Return every record below exactly as given.

**Source material**.
- - -

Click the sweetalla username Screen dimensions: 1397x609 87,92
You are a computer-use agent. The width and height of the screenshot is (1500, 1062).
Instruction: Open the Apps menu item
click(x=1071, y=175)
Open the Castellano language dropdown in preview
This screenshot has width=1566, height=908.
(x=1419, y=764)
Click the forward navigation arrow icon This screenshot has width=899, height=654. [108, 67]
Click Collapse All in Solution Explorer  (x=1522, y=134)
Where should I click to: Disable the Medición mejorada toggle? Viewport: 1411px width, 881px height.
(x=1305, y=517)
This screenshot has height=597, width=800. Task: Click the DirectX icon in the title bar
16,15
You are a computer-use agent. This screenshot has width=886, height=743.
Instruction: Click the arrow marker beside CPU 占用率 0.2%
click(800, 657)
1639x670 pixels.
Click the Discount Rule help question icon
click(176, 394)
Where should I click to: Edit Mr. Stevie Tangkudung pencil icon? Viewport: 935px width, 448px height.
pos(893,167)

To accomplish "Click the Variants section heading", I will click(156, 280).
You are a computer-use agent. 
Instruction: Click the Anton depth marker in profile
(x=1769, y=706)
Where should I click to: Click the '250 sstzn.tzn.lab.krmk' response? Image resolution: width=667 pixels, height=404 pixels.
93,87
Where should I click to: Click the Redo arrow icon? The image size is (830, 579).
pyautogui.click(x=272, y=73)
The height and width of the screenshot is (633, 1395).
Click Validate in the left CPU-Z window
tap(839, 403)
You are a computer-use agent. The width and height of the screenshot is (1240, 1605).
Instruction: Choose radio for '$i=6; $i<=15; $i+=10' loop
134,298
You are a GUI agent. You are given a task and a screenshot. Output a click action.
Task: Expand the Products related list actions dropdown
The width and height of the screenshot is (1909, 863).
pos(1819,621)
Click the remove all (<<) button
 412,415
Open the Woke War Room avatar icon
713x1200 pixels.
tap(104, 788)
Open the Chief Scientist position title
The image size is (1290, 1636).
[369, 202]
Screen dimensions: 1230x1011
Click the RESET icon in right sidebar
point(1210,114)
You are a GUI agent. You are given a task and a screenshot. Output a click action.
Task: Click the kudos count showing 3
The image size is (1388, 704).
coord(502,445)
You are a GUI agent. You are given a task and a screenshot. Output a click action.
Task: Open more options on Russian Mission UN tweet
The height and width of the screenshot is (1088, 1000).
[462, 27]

- - -

**Answer to the problem**.
Click the sweetalla username Screen dimensions: 1397x609 87,92
You are a computer-use agent. The width and height of the screenshot is (1500, 1062).
Instruction: Open the Apps menu item
click(x=1071, y=175)
Open the Castellano language dropdown in preview
This screenshot has width=1566, height=908.
(x=1419, y=764)
Click the forward navigation arrow icon This screenshot has width=899, height=654. [108, 67]
Click Collapse All in Solution Explorer  (x=1522, y=134)
Where should I click to: Disable the Medición mejorada toggle? Viewport: 1411px width, 881px height.
(x=1305, y=517)
This screenshot has height=597, width=800. Task: Click the DirectX icon in the title bar
16,15
You are a computer-use agent. This screenshot has width=886, height=743.
Instruction: Click the arrow marker beside CPU 占用率 0.2%
click(800, 657)
1639x670 pixels.
Click the Discount Rule help question icon
click(176, 394)
Where should I click to: Edit Mr. Stevie Tangkudung pencil icon? Viewport: 935px width, 448px height.
pos(893,167)

To accomplish "Click the Variants section heading", I will click(156, 280).
You are a computer-use agent. 
Instruction: Click the Anton depth marker in profile
(x=1769, y=706)
Where should I click to: Click the '250 sstzn.tzn.lab.krmk' response? Image resolution: width=667 pixels, height=404 pixels.
93,87
Where should I click to: Click the Redo arrow icon? The image size is (830, 579).
pyautogui.click(x=272, y=73)
The height and width of the screenshot is (633, 1395).
Click Validate in the left CPU-Z window
tap(839, 403)
You are a computer-use agent. The width and height of the screenshot is (1240, 1605).
Instruction: Choose radio for '$i=6; $i<=15; $i+=10' loop
134,298
You are a GUI agent. You are given a task and a screenshot. Output a click action.
Task: Expand the Products related list actions dropdown
The width and height of the screenshot is (1909, 863).
pos(1819,621)
Click the remove all (<<) button
 412,415
Open the Woke War Room avatar icon
713x1200 pixels.
tap(104, 788)
Open the Chief Scientist position title
The image size is (1290, 1636).
[369, 202]
Screen dimensions: 1230x1011
Click the RESET icon in right sidebar
point(1210,114)
You are a GUI agent. You are given a task and a screenshot. Output a click action.
Task: Click the kudos count showing 3
The image size is (1388, 704).
coord(502,445)
You are a GUI agent. You are given a task and a screenshot. Output a click action.
Task: Open more options on Russian Mission UN tweet
The height and width of the screenshot is (1088, 1000).
[462, 27]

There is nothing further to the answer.